--- What needs to be done ---
Copy out the material word for word. Begin at the line that has "Click Faculty of" and stop after the line that has "[x=206, y=183]".

--- Data to use ---
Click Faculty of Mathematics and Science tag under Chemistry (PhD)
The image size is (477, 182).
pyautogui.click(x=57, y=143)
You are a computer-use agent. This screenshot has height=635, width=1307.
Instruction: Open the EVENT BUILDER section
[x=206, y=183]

...

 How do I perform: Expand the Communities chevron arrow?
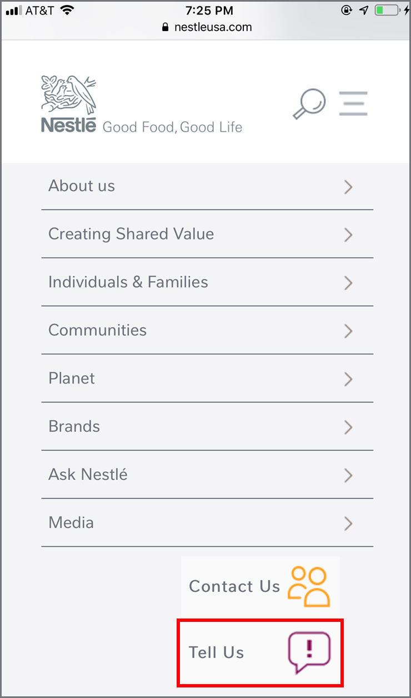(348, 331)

--- Correct result ---
Click Faculty of Mathematics and Science tag under Chemistry (PhD)
The image size is (477, 182).
pyautogui.click(x=57, y=143)
You are a computer-use agent. This screenshot has height=635, width=1307.
Instruction: Open the EVENT BUILDER section
[x=206, y=183]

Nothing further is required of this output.